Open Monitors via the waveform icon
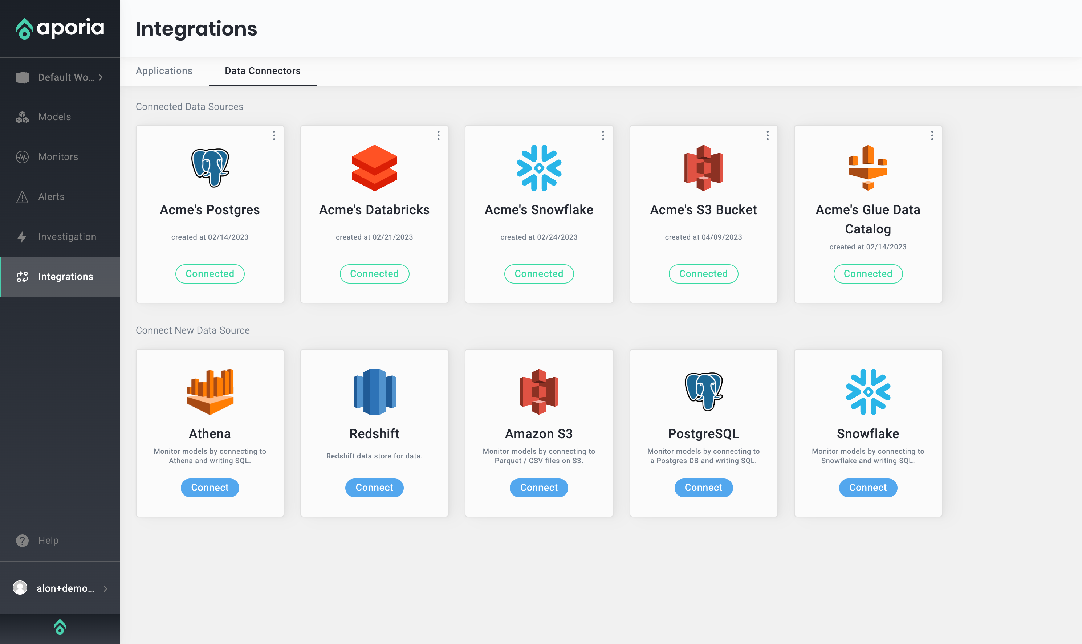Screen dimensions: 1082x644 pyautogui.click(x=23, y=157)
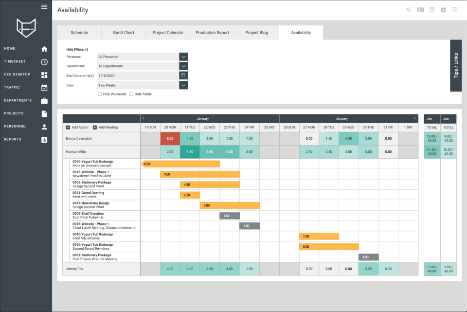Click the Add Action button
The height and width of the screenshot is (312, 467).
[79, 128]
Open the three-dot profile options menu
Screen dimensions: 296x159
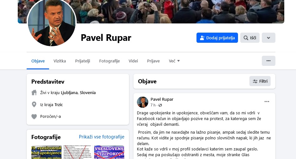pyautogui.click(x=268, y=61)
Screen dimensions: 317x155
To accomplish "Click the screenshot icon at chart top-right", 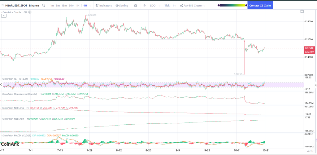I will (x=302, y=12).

####################

> [Instructions to follow] Count the lines in the entries above that contain the string "Open", matching case exactly. Reply with the number alone.

> [Task answer] 2